Il viso scuro del più piccolo si illumina, so che lo diverte chiamarmi così. Ha un piccolo sorrisetto stampato in faccia, misto tra lo svago e la malizia. Sorrido di rimando. I sorrisi di Levi erano unici, rari; ma non è la prima volta che lo vedo sorridere così. Con gli altri ha solitamente una espressione severa, corrucciata, e mi rende felice vedere che con me, con il mio amore, riesce sempre a scordarsi di tutto il resto, di ogni dubbio o problema; esistiamo solo noi.

Siamo soli. I suoi occhi perlacei sono fissi sulla mia camicia azzurra e le bretelle nere. I primi due bottoni della camicia sono sbottonati, facendo così intravedere i miei pettorali e la mia profonda cicatrice proprio vicino al petto, fino ad arrivare al capezzolo. Con un veloce movimento del braccio che delinea per un secondo il mio bicipite, anch’esso con delle cicatrici ma meno profonde di quella che ho sul petto, mi sbottono la camicia per mostrargli meglio il segno indelebile.

«Come te lo sei procurato quello squarcio?»

Nel suo tono percepisco la sua preoccupazione e curiosità. Sono certo che in questo momento sto proiettando un'immagine di me provocatoria… ed il mio pensiero si conferma quando noto un leggero luccichio nei penetranti occhi di Levi che scrutano i miei addominali. E la luce soffusa che illumina a malapena il locale rende l’atmosfera più intensa ed intima.

«Ti da l’aria di una vita vissuta, come se avessi lottato per un’intera vita.»

Commenta lui mentre sorseggia il Disaronno originario dall’Italia.

Forse aveva ragione, poteva anche darsi che mi dessero un aspetto più maturo...

Mi concedo una breve risata per la sua osservazione e rispondo al suo quesito facendomi più cupo.
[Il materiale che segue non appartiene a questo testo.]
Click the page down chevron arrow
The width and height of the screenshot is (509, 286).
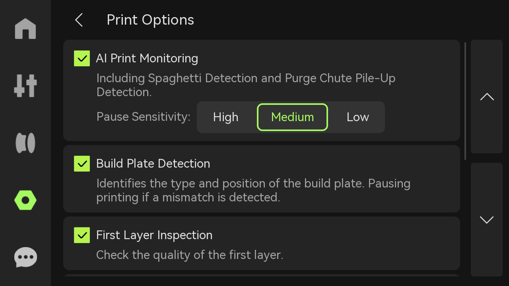(487, 220)
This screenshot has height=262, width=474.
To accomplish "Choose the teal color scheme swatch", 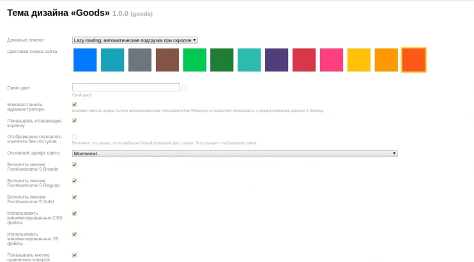I will pos(112,60).
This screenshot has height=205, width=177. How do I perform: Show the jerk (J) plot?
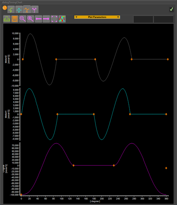(34, 9)
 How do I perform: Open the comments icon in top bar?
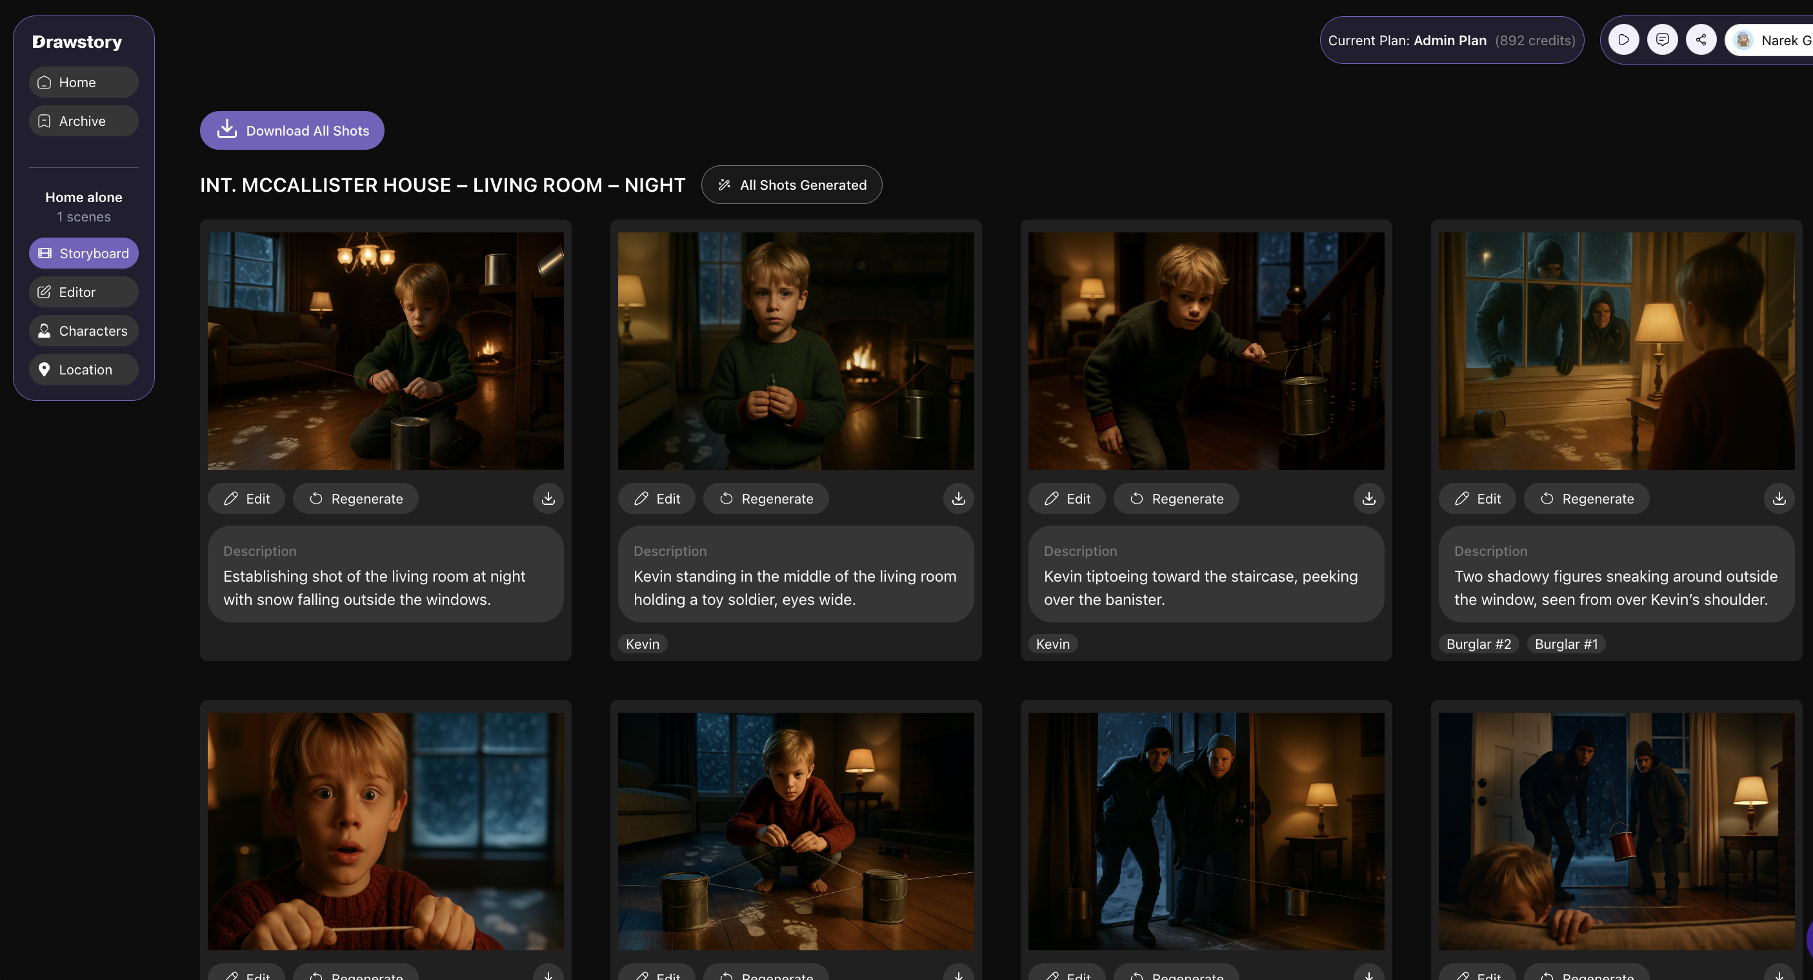coord(1662,40)
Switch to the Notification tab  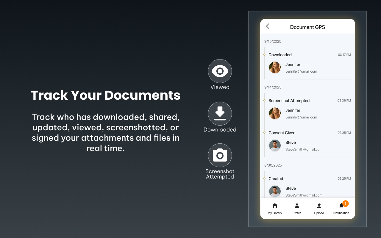point(341,208)
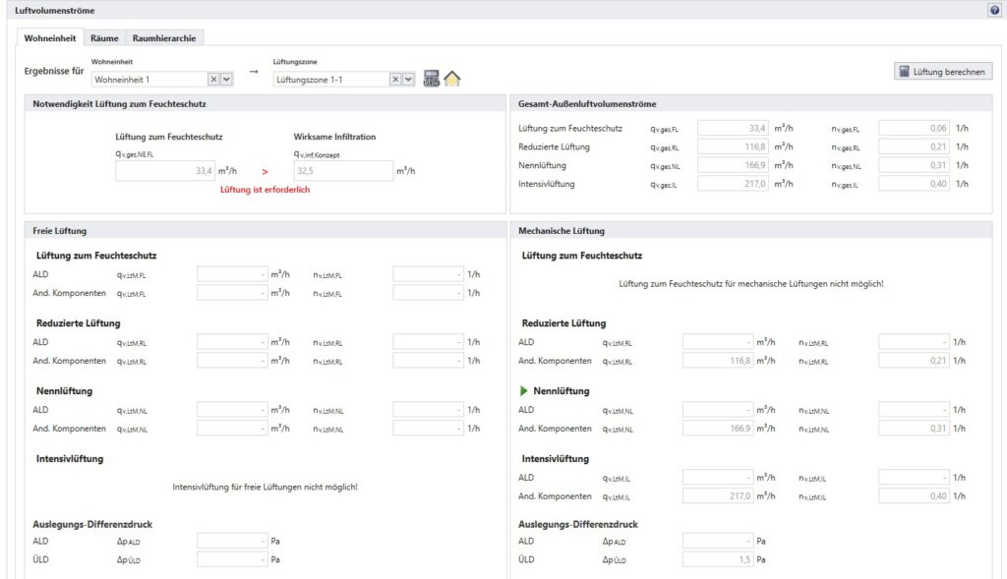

«E’ successo anni fa a Trapani, in Sicilia. E’ stata opera della Cosa Nostra. Ed è questo il motivo anche per il quale… ho perso un braccio.»

Abbasso la voce automaticamente. Riportare certi ricordi a galla non è un problema vero perchè mi piace quando lui è curioso di me.

Levi sbatte sul bancone il bicchiere vuoto, accennando un lamento di dispiacere ed una espressione triste per ciò che aveva appena udito.

«Immagino che dovrei ringraziare Dio per poterti avere ancora qui, Erwin. Con loro non si fotte.»

Abbassa lo sguardo non appena si rende conto di avermi appena detto una cosa così imbarazzante. Credo di averlo visto arrossire.

«Se è questa la conclusione alla quale sei arrivato… Levi, posso solo dirti di goderti ogni istante… con me.»

Gli rispondo con un tono di voce serio. Faccio qualche passo verso di lui, gli occhi fissi nei suoi. Di punto in bianco mi afferra dalla collana che indosso, avvicinandomi pericolosamente al suo viso.

«Smettila di fissarmi così o io...»

Lo metto subito a zittire.

Le nostre salive, il sapore amaro del tabacco e quello aspro dell’alcol si mischiano, soffocando i gemiti. I nostri corpi vengono invasi dal piacere e dalla passione.

Mi fa rabbrividire il pensiero che potessimo essere scoperti, colti in flagrante mentre ci viziavamo a vicenda. Ma non importa. Messa così, la cosa si faceva più rischiosa ed eccitante. Levi mi lascia una scia di baci su tutto il petto, soffermandosi qualche istante di più sulla ferita. Mi lascio sfuggire un gemito di piacere, mentre lui mi stuzzica il capezzolo. Poi scende alla mia “v”, e lì cominciavano i veri giochi.

Mi fermo per poco e mi avvicino al suo viso per sussurrargli nell’orecchio sensualmente e con premura.

«Ti piace? ...Va bene questa posizione?»

Gli mordicchio il lobo, una delle sue zone erogene. Sento il suo corpo mingherlino rabbrividire a quel contatto. Infilo la mano sotto la sua camicia e lo spalmo sul bancone. Era stata una cosa improvvisa, spesso ci capitava. Credo che abbiamo provato quasi tutte le posizioni e fatto in luoghi insoliti. Dal tavolo del biliardo al sotto della scrivania. Sono luoghi insoliti almeno per lui, che odia l’antigene.

«E’... a-antigienico.»

Ecco. Beh, certamente scopare sopra un tavolino non era il massimo dell’igiene, però Levi non sembrava lamentarsi poi così tanto, escludendo i lamenti di dolore e di piacere quando le mie penetrazioni si facevano più profonde.

Lui, ecco cosa c’era di davvero proibito.